There something human in the way Julia Ducournau handles the inanimate car in Titane. The opening shots of the innards of the machine approximating a person’s intestines; human blood and bodily discharge turning into motor oil or the heroine Alexia (Agathe Rousselle) brushing, stroking, grazing, fondling, cuddling, and spreading herself to try and embrace the car and surrendering to it in an act of passionate love.
To the contrary, mechanization is at the core of Alexia’s being. With a titanium plate fixed in her head after a car accident in her childhood, it’s as though a robotic beast has come to possess her, clinging staunchly to the chaos raging within. It makes a deviant out of her—a masochist and misanthrope who maims and kills others and harms her own self mercilessly till she insinuates herself into the world of the aging firefighter Vincent (Vincent Lindon) as his long-lost son Adrien. After battling through the stormy sea of life, is he the port that her ship needs to dock into? In turn, does she mirror Vincent’s own lost soul?
Ducournau crafts a peculiar, grotesque tale centred on these man-machine and human-beast contradictions. What’s more, the film, that got Ducournau the Palme d’Or at the Cannes Film Festival and is France’s entry for the best international film Oscar (though it failed to make it to the shortlist), is itself balanced on artistic paradoxes—it is at once revolting just as it is mesmerizing.
To be honest it’s not a film for the faint-hearted. Viewing Titane is like going through trial by fire, experiencing slabs upon slabs of extreme violence and unthinkable perversities but, eventually, in its own twisted way, the journey with Alexia also makes you reach the heart of tenderness. It’s like peeling layers of savagery and brutality to arrive at a kernel of warmth and affection in the Alexia-Vincent bond.
There are moments so nauseating that they force you to look away and wonder at the gratuitousness of it all. At one point, the ceaseless tension also gets unexpectedly punctured with laugh out loud black humor. Tired of killing one roommate after another Alexia asks, “how many of you are there”.

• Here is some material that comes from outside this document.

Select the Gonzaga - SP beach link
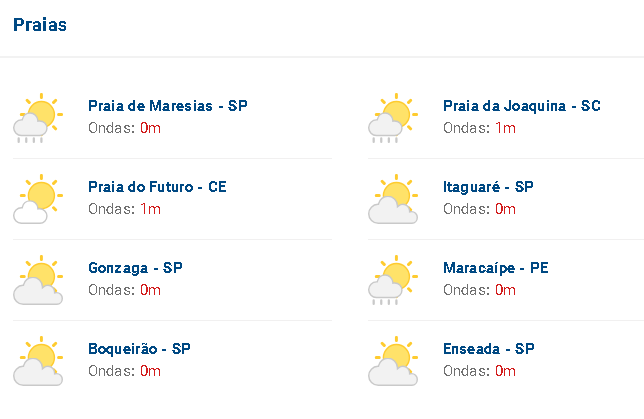The height and width of the screenshot is (419, 644). [x=135, y=268]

On the face of it Ducournau may not be normalizing or prettifying violence, but is she fetishizing Alexia’s showgirl act (as well as the car), as she dances away surrounded by and framed within the lustful eyes of the crowd of men? Is the filmmaker questioning this objectification of the woman or merely deploying it like yet another titillatory image and pandering to the male gaze? Is it all about giving a subversive, feminist twist to the body horror genre or carrying on faithfully with its age-old traditions? It’s a thin line that the film seems to be treading on here.
Ducournau tests the limits of the viewer, is persistently provocative. But she also wrings your heart with lines swarming with grief, with pain: “If you couldn’t mourn your kid, what would you do?” Or, as Vincent tells Alexia: “I don’t care who you are. You are my son”.

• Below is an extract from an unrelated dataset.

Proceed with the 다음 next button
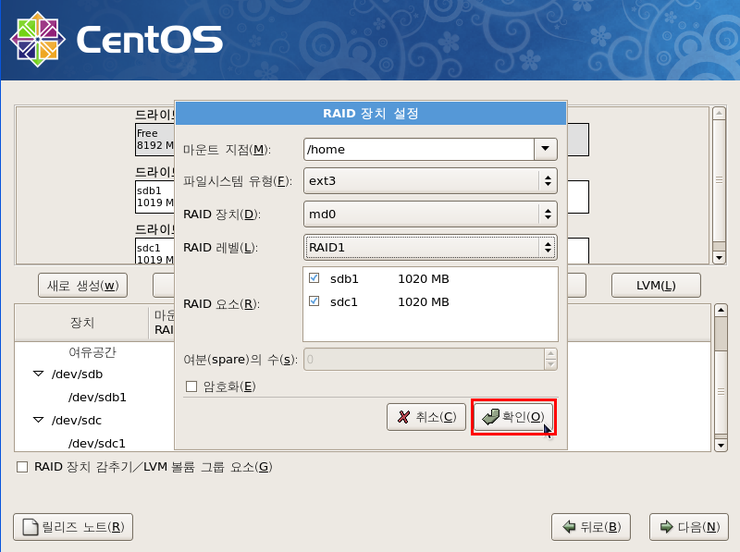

Rousselle’s Alexia is feral in her androgynous persona. Lindon as Vincent is battered, weary, crumbling yet resilient, and makes a profoundly tragic as he goes about reassuring Alexia and her newborn in the finale: “I’m Here”.
At the end of the tunnel of torture, there’s hope, of giving and finding unconditional affection and understanding, however brutalized the individuals themselves might be. However deep the scars might run, they could heal. Whatever be its form, there is no denying the possibility of finding love, redemption, and grace. “Love is a dog from hell”, is a line scrawled on Alexia’s body. It could well be the logline for Titane.